Di Haroldo si avevano poche e pessime notizie. Sottoposto a continue torture e segregato in una cella piccolissima, le sue condizioni erano disperate. Un testimone raccontò di averlo visto uscire un’ultima volta in condizioni gravi. Enuresi compresa.
Da quella volta non lo si vide più, nessuno riuscì ad avere sue notizie, si seppe solo che fosse morto, per bocca del Generale Videla.
Mascaró alter ego di Conti
Da qui vi raccontiamo il libro Mascaró, dove l’incipit è una riflessione che Haroldo Conti descrive, dopo aver pubblicato il libro En Vida. Si sentiva vuoto e triste, pensava che non avrebbe più scritto neanche un rigo, quando l’incontro con un vagabondo, che gli raccontò la storia del principe Patagòn, lo illuminò per un eventuale romanzo.
Il cavaliere Mascaró
La storia comincia in una locanda di Arenales, località marittima dove bivaccavano personaggi in attesa di imbarcarsi su una vecchia nave, verso porti senza meta. Il gruppo era formato da Oreste, il principe Patagòn, personaggio molto bizzarro, il misterioso cavaliere Mascaró e molti altri.

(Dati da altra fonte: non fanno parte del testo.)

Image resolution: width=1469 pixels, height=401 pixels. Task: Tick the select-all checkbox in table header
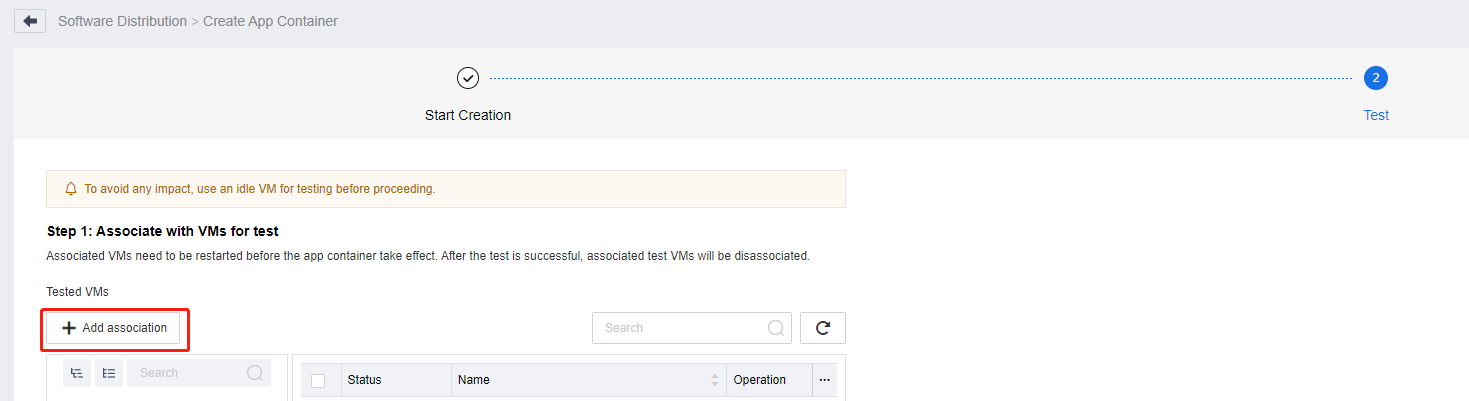click(318, 380)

Da qui un’avventurosa traversata di mare e con la conoscenza del capitano della vecchia nave Maňana che coinvolge il gruppo nella vita a bordo. L’eclettico principe, con tanti interessi ma senza un preciso obiettivo, spaziava dall’essere attore, poeta, indovino, praticante imperatore e tante altre onorificenze che si auto riconosceva, riesce a trasmettere al gruppo il senso della libertà del vivere: è qui che emerge la genialità dello scrittore, con impronta chiara di vivere nella giustizia per l’uomo.
Primo porto
Sbarcati nel primo porto, si uniscono a un circo dove vengono ingaggiati come artisti che portano in scena storie di libertà che male si intonano con le autorità locali, perché il rischio di accendere nel popolo locale una sete di ribellione era papabilissimo.
Parallelismo Mascaró / Conti
La storia scorre parallela con la drammatica situazione del periodo argentino dove gli accostamenti alla realtà non sono casuali. L’autore con un romanzo storico e avventuroso lancia il suo grido di giustizia, non disdegnando di parlarci della bellezza della sua terra, a tratti incolta e selvaggia, e di personaggi come Mascaró, figura epica che lotta per l’eterna ricerca di giustizia.
Libertà: fuga dalla dittatura diffamante
Conti nel suo immaginario si accorge di non essere solo. Tutto il libro è molto significativo nel raccontare la triste storia sud americana, fatta di lotte, per il raggiungimento di quella che in ogni individuo si chiama libertà.
Il libro è un capolavoro che tocca i cuori di tutti quelli che amano la vita come dono di giustizia, uguaglianza e libertà. Nel grande messaggio che Conti lascia in Mascaró si evince la bellissima storia intesa al pari di un capolavoro della letteratura argentina.
Triste e molto intensa nell’ultima pagina Conti, rifacendosi al personaggio che gli si avvicina di più, il principe, urla a squarciagola “Lo spettacolo è finito”, fuggendo verso quel traguardo indefinito che è, nuovamente, la libertà.